Una gran parte del territorio peninsular presenta una estadística anual de bajas o muy bajas precipitaciones, por lo que el uso del agua, su almacenamiento y redistribución ha sido, desde siempre, prioritario para la economía y el sostenimiento de sus gentes. Obras hidráulicas de todo tipo han asegurado un suficiente nivel de abastecimiento, con momentos recurrentes de crisis. Lo que estamos viviendo en estos últimos años es algo más que una crisis al uso. El optimista (o el negacionista) se aferra al dato circunstancial: siempre ha pasado y esto pasará. El mundo científico lleva años alertando de las consecuencias del cambio climático por culpa de la acción humana. Y lo que es más grave, nos avisan de que estamos a punto de superar el umbral de lo irreversible.
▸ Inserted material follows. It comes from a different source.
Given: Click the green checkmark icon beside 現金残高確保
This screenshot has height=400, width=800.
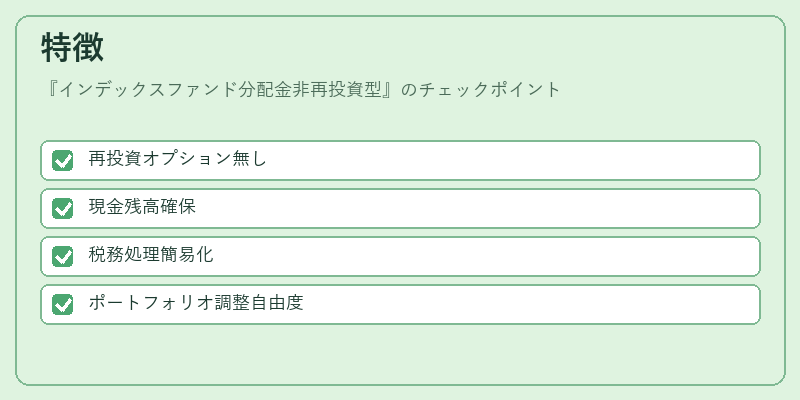Looking at the screenshot, I should coord(63,208).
Campoo, desde el punto de vista climático, es una zona de transición entre al clima atlántico (húmedo y de temperaturas moderadas) y el mediterráneo continentalizado (seco y de temperaturas más extremadas). Las diferencias de altitud y la exposición a las solanas o las umbrías, determinan variables locales a veces significativas. Las precipitaciones de otoño y primavera, así como la nieve acumulada en el invierno, han sido la garantía de una suficiente disponibilidad de agua. Cuando este régimen se trastoca por reducción, sufrimos inmediatamente las consecuencias. Disponemos de un medidor perfecto para comprobar cómo va la cosa: el embalse del Ebro. Que a estas alturas del año supere ligeramente el 40% de su capacidad es algo histórico, aunque haya habido registros malos también en otros momentos. Lo significativo es la tendencia a la baja acumulada en estos años.
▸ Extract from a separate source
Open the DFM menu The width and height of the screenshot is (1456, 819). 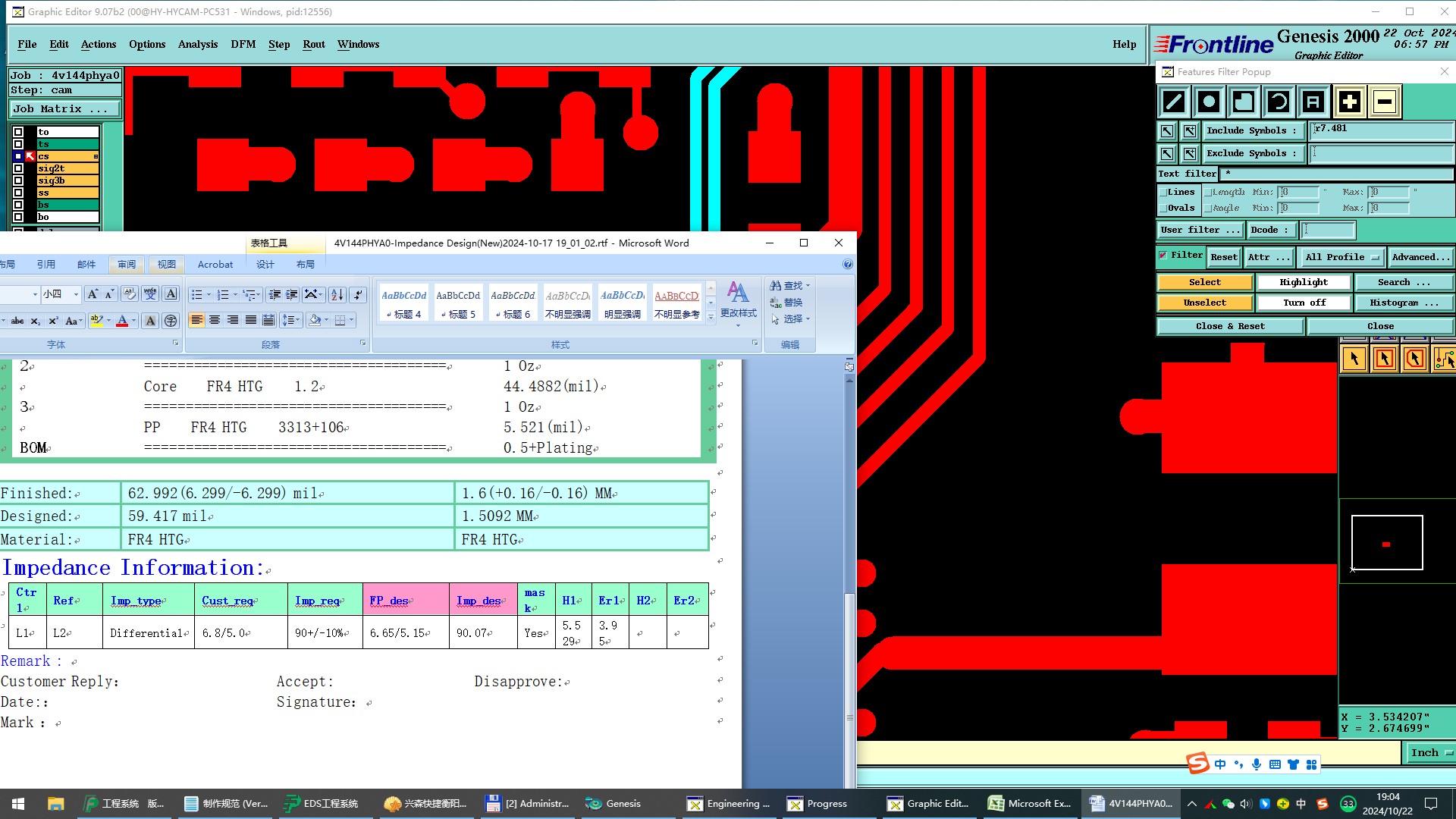243,45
Algunos datos, pocos, para no abrumar: la precipitación media anual de la comarca fue, entre los años 1981 y 2010, de 800 l/m2 (con variaciones entre los 600 l/m2 de las comarcas más al sur y los 1.000 l/m2 de las orientadas al norte). Sin embrago, se recogieron 510 l/m2 en el año 2022, año en el que se contabilizaron 119 l/m2 durante el primer trimestre. En el actual 2023 han sido, para el mismo periodo, 121 l/m2. Todo apunta a que vamos camino de repetir el mal año pluviométrico. El otro componente que agrava la sequía, las temperaturas, sigue un patrón similar: años más calurosos de media y picos de temperaturas máximas más altos.
Con estos datos, locales y generales, qué se puede hacer. A nivel individual, no malgastar (la media de consumo por habitante y día en 2020 fue de 133 litros). A nivel público, optimizar los recursos, mejorar infraestructuras y vigilar los derroches. Pero lo primero que llegará serán, sin duda, las prohibiciones, efectivas ya en muchas zonas. Con las mirada puesta a medio y largo plazo, me temo que la economía impondrá su peso y sólo la catástrofe será capaz de enmendarla. Eso, o sacar el santo para que llueva.